3) Development of a multi-scale scheme that couples molecular kinetics models and particle-based reaction-diffusion dynamics towards cell-scale simulations with molecular detail: We have developed a rigorous mathematical coupling framework between molecular kinetics, as described by MSMs and reaction-diffusion dynamics.

Generally usable software was developed to implement the new technologies and provided open-source to the scientific community, mainly DeepTime (https://deeptime-ml.github.io) and ReaDDy (https://readdy.github.io/).
Several important and unexpected developments were enabled throughout the ERC project by the deep learning revolution.

1) The most important development are "Boltzmann Generators" which was published 2019 in Science and had received big attention in the molecular simulation community and also the machine learning community. Boltzmann Generators are an approach to sample from the molecular equilibrium distribution with generative deep neural networks without suffering from the sampling problem. We and others have improved and optimized the technology over the years and its most current incarnation are the widely used diffusion models for generating molecular structures. Further research will be needed to mature this line of research into a system that solves the molecular sampling problem in general while keeping very high accuracy, such that molecular dynamics (MD) simulations and also experimental biochemical assays can be effectively replaced by such a deep learning emulator.

2) Several other deep learning developments were made in the scope of the project which go beyond our original plans, including a deep learning approach for solving the electronic structure problem in quantum Chemistry (DeepQMC).

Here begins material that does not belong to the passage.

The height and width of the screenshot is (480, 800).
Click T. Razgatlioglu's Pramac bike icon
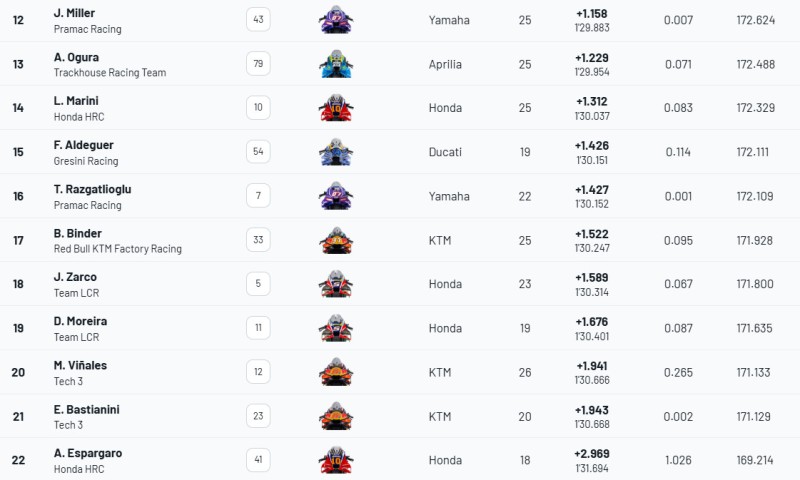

3) Throughout the Corona pandemic we had started a close collaboration with researchers at the National Institutes of Health (Matt Hall lab) and the German Primate Research Center in Göttingen (Stephan Pöhlmann lab). In this collaboration we had used our technologies to simulate the human TMPRSS2 receptor which is important in the Corona infection pathway, as well as in other virus diseases, and developed highly effective (nanomolar) inhibitors that were tested in biochemical and cellular assays by our collaborators.